Mit La Fille du RER verfilmt Téchiné einen Vorfall, der 2004 ganz Frankreich lähmte: Eine junge jüdische Französin behauptete, von antisemitischen Jugendlichen im Zug schikaniert worden zu sein, während sie ihr Baby in den Armen hielt. Die Presse schäumte über vor Gesellschaftskritik, Präsident Chirac versprach eine schnelle Aufklärung des Falls und traf sich mit Vertretern der jüdischen Kirche – bis die junge Frau wenige Tage später ihre Aussage zurückzog und sich bei der Öffentlichkeit für ihre Lüge entschuldigte.
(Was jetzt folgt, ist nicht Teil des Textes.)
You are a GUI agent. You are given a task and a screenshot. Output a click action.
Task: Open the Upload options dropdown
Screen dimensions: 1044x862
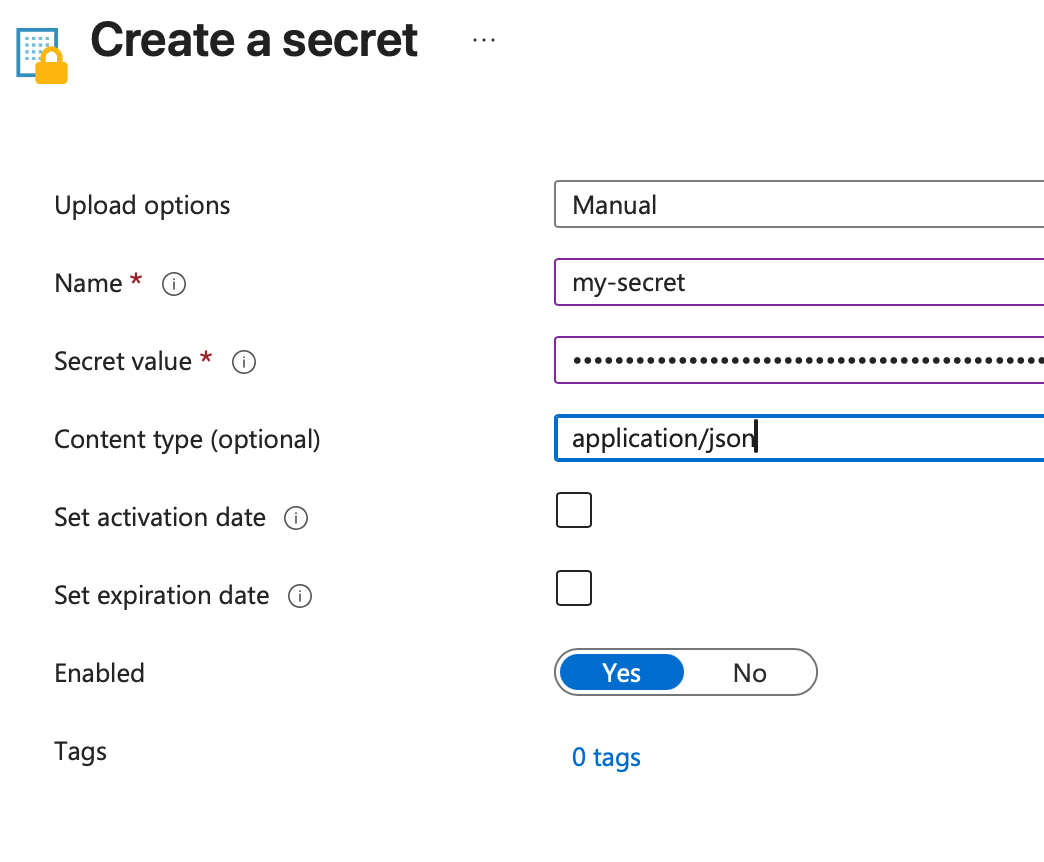pyautogui.click(x=798, y=205)

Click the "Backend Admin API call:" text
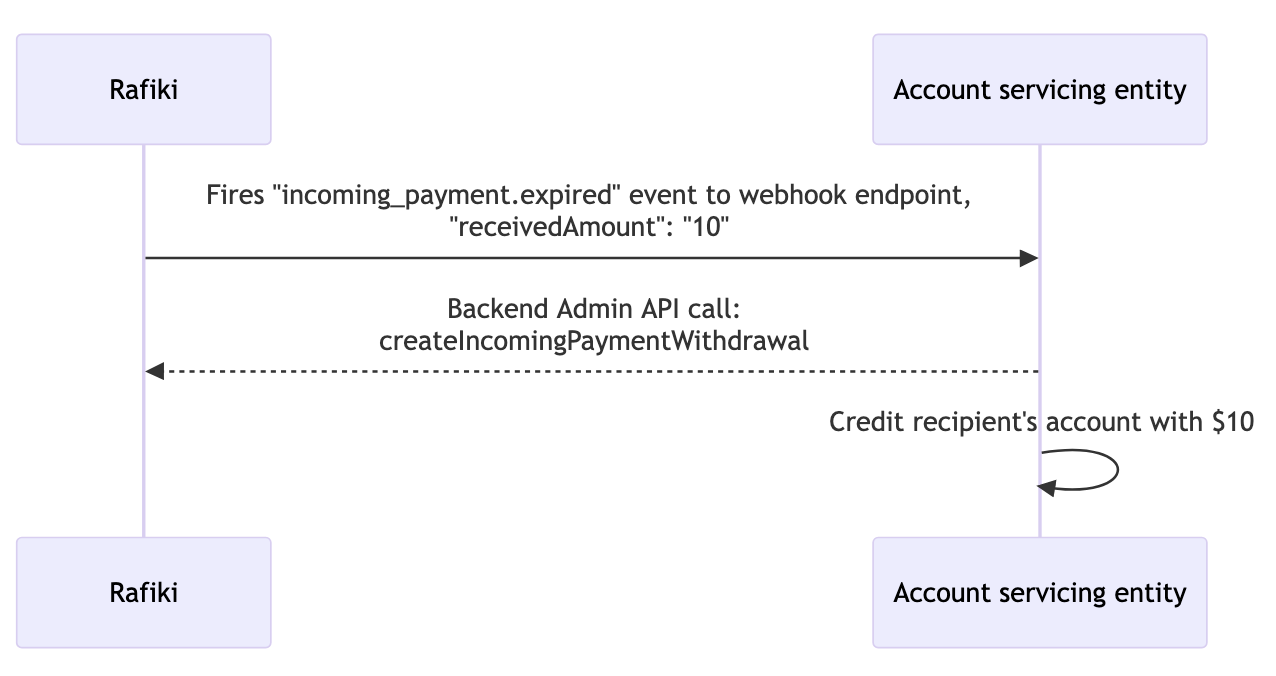coord(593,308)
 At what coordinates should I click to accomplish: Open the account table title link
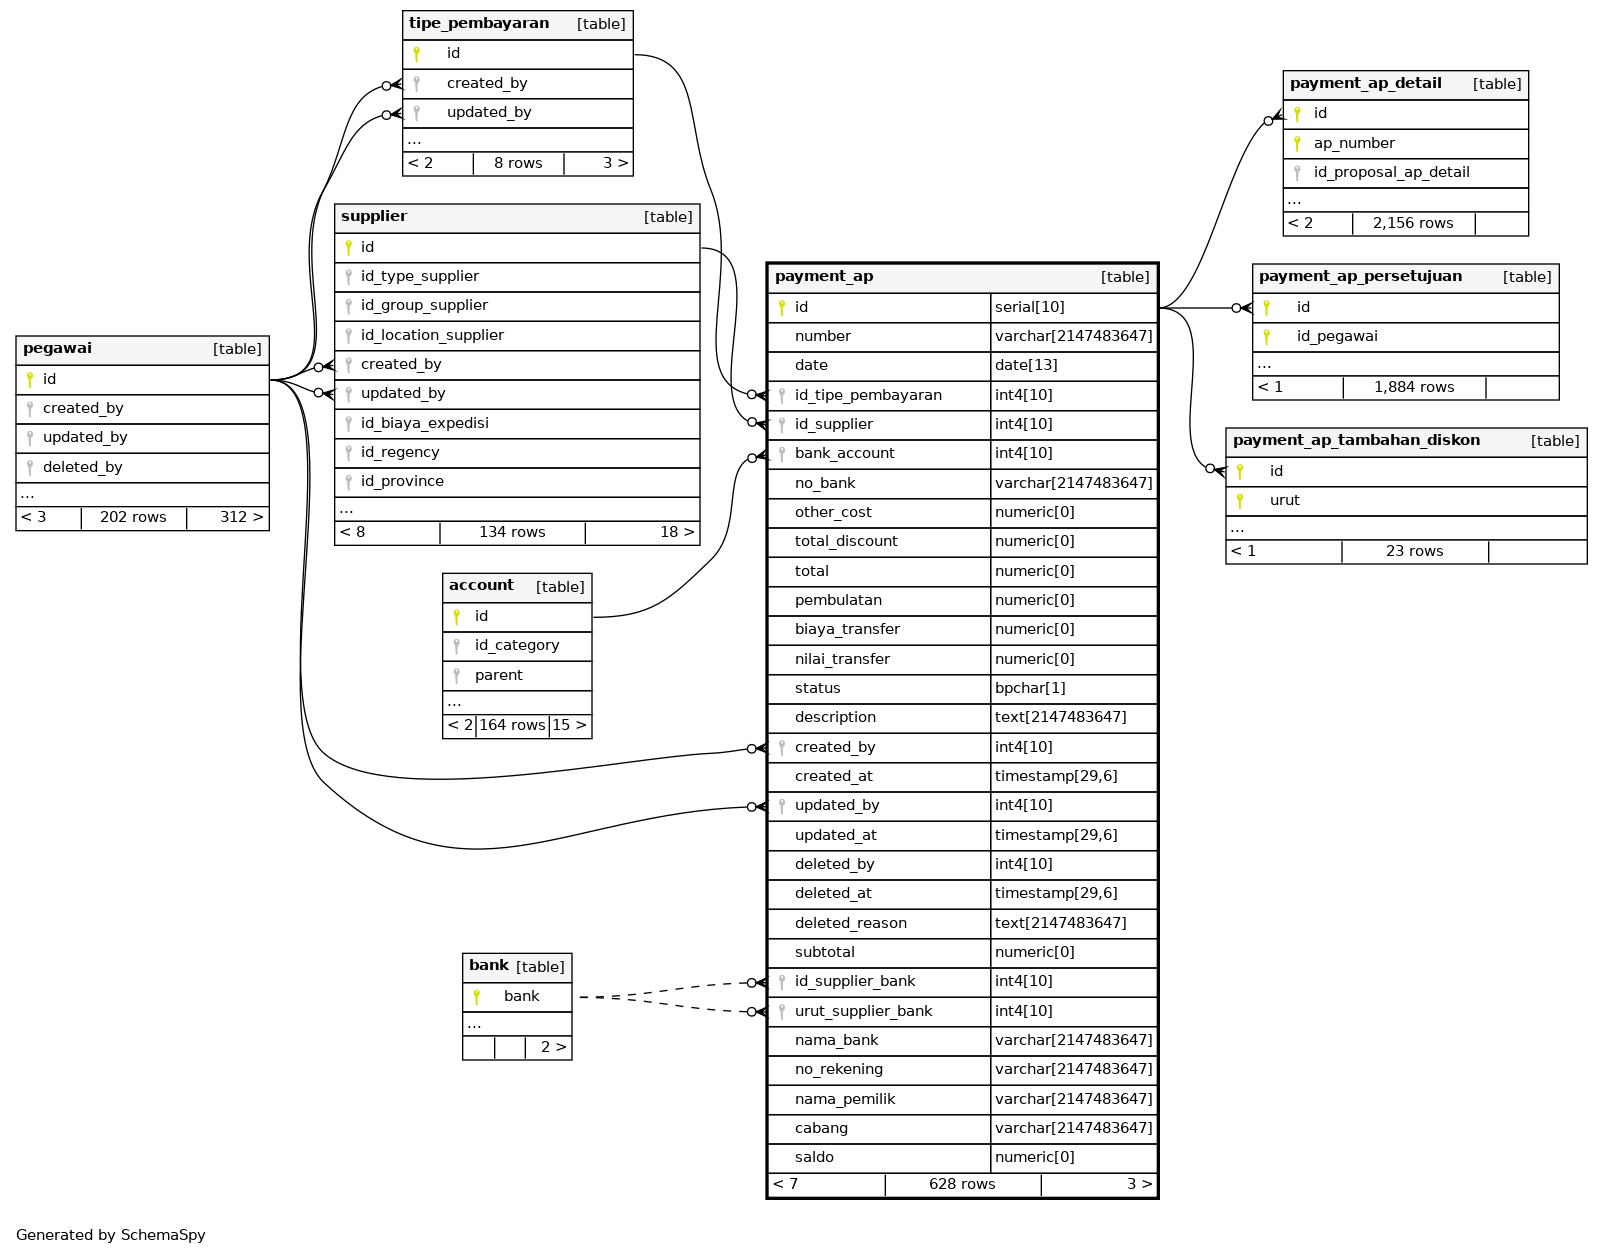(481, 585)
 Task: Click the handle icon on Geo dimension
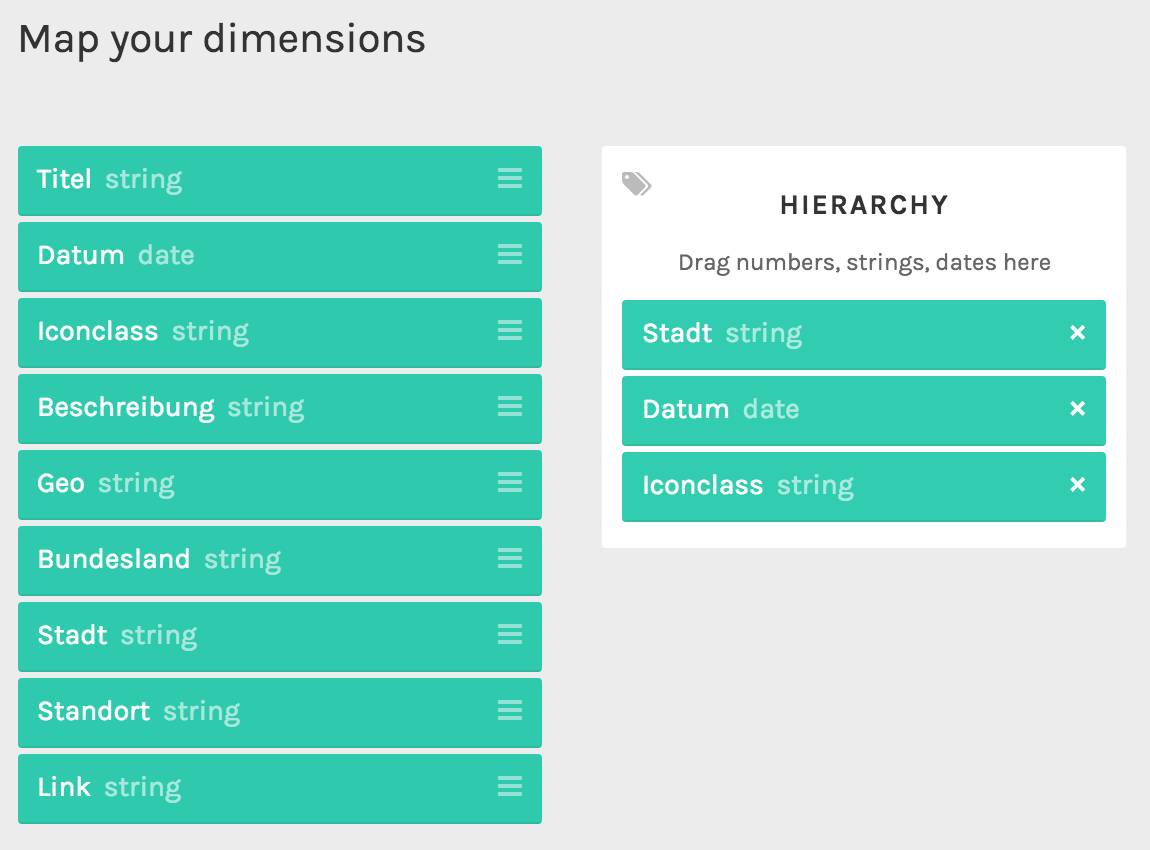pyautogui.click(x=510, y=482)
Ihre Motive, ihr Leben und die Reaktion der französischen Öffentlichkeit ergründet nun Téchiné nach dem Drehbuch von Jean-Marie Besset, der zuvor ein Theaterstück über diesen Vorfall geschrieben hatte.

André Téchiné gehört zu den wichtigsten französischen Regisseuren seit der Nouvelle Vague. In La Fille du RER nimmt sich der mittlerweile 74jährige Filmemacher viele Freiheiten: So wird aus der realen Person eine Französin namens Jeanne (Émilie Dequenne), das Kind entfällt und der Fokus wird vom Phantom des Holocaust auf die Leere des Lebens einer jungen Frau gelegt, ohne eindeutige Erklärungsmuster zu liefern. Der Film unterteilt sich in zwei Hälften: Die erste – Die Umstände – erzählt Jeannes Lebenssituation, die Beziehung zu ihrer Mutter Louise (Catherine Deneuve), zu ihrem Freund Franck (Nicolas Duvauchelle) und dem jüdischen Patriarchen Samuel Bleistein (Michel Blanc). Die zweite ist mit Die Konsequenzen überschrieben und stellt die Lüge der jungen Frau und ihren Widerruf in den Mittelpunkt.
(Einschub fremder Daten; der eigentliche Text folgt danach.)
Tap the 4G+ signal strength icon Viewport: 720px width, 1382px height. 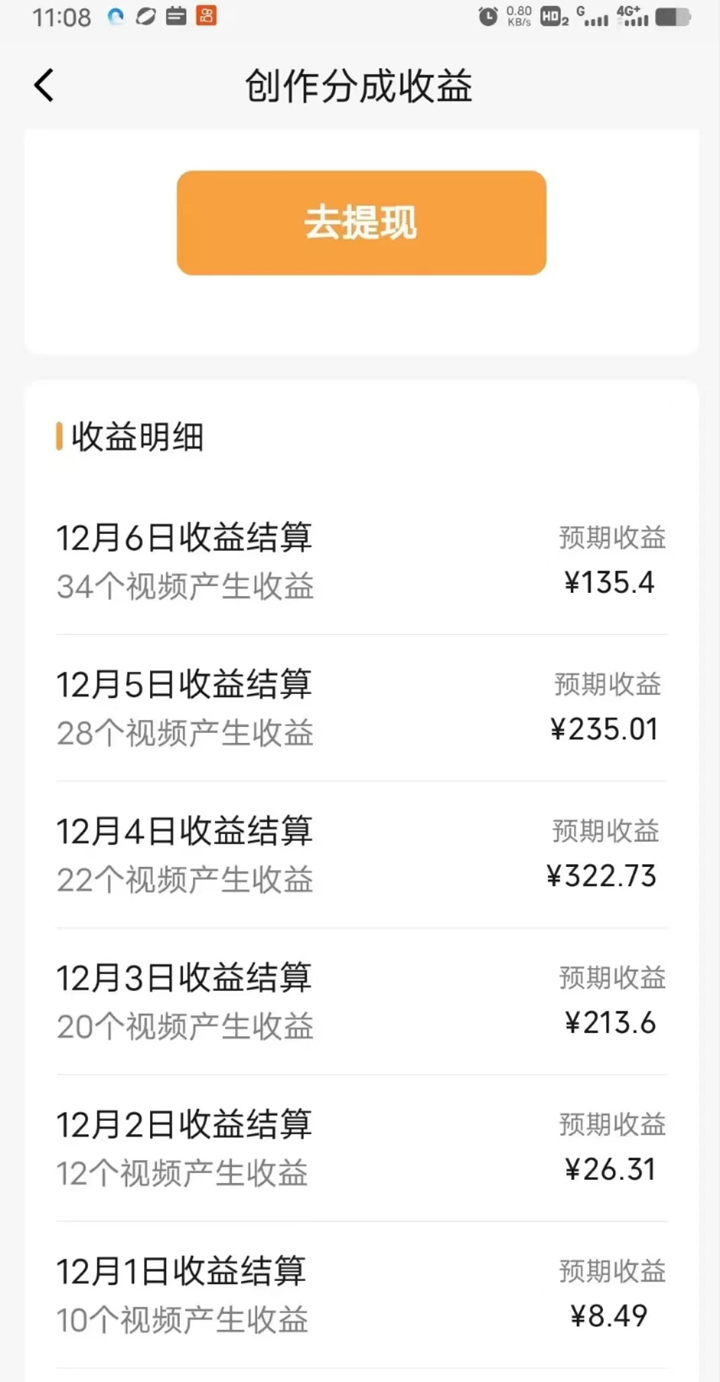632,16
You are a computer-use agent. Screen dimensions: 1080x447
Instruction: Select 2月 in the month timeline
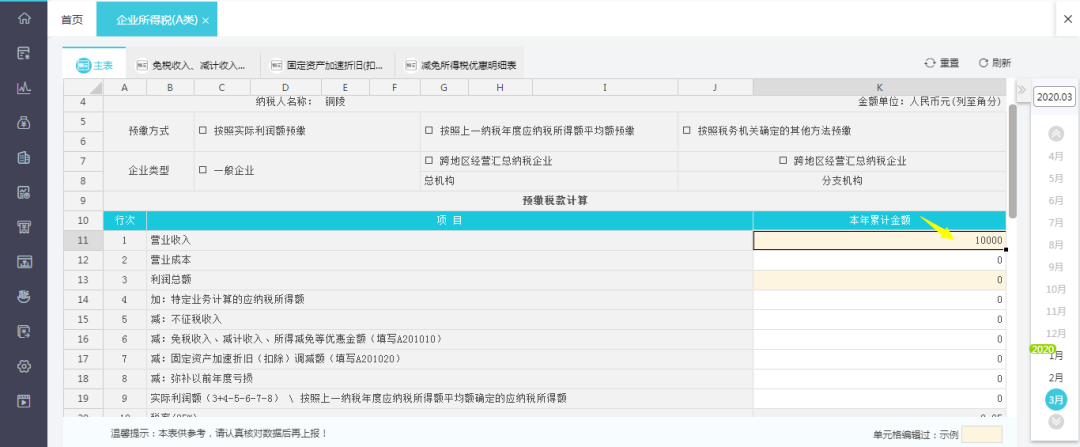tap(1055, 377)
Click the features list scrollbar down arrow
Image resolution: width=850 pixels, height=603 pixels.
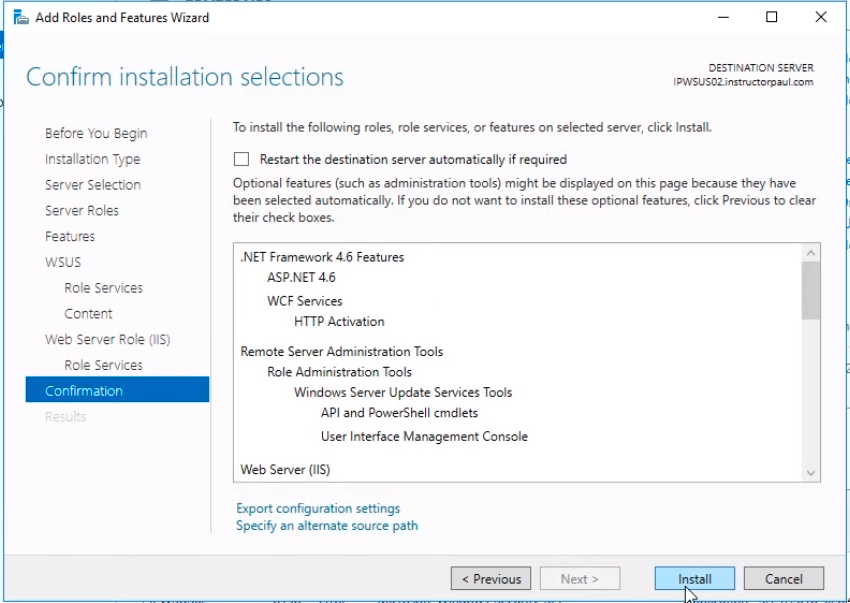(x=811, y=473)
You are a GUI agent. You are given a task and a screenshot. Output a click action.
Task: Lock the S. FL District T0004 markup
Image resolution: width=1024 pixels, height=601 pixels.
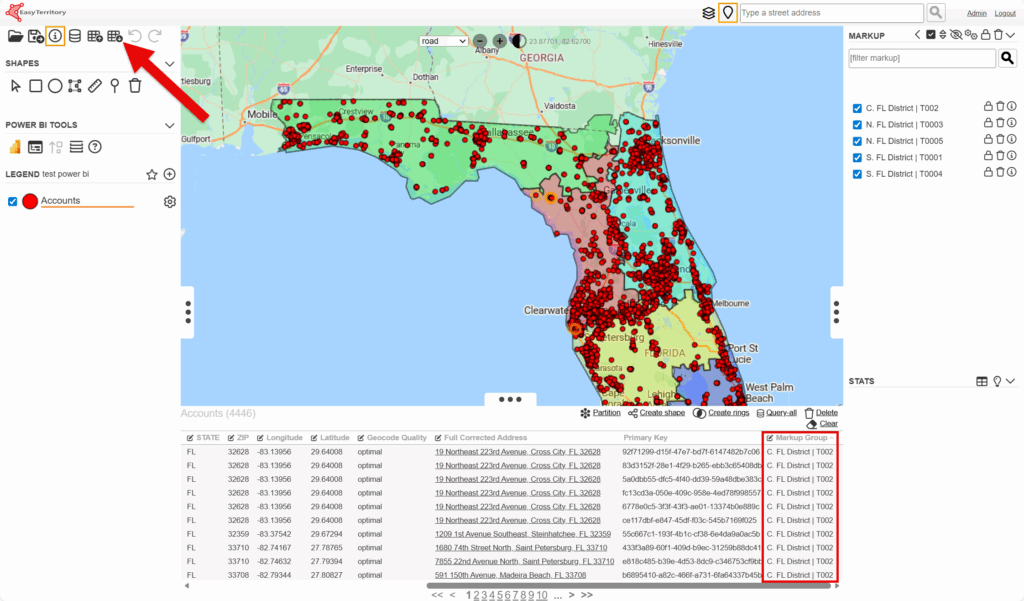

Dass Téchiné an der Oberfläche bleibt und kein handfestes Motiv für die Lüge liefert, stört den Filmkritiker Jacques Mandelbaum in Le Monde : “Der Film müht sich damit ab, an der Oberfläche der Dinge und Wesen zu bleiben, legt alles in seine Lebhaftigkeit der Ausführung und mitreissende Kraft. Mit dem Risiko durch das Bild der Heldin als leeres Gehäuse zu gelten.” Er fährt jedoch fort: “Das Thema von La Fille du RER liegt sicherlich in etwas anderem: In der verzaubernden wie auch schrecklichen Macht der Phantasiewelt, die wir uns aus der Realität bauen.”

Hier der Trailer:

La Fille du RER läuft seit gestern in den französischen Kinos, ein deutscher Starttermin steht noch nicht fest.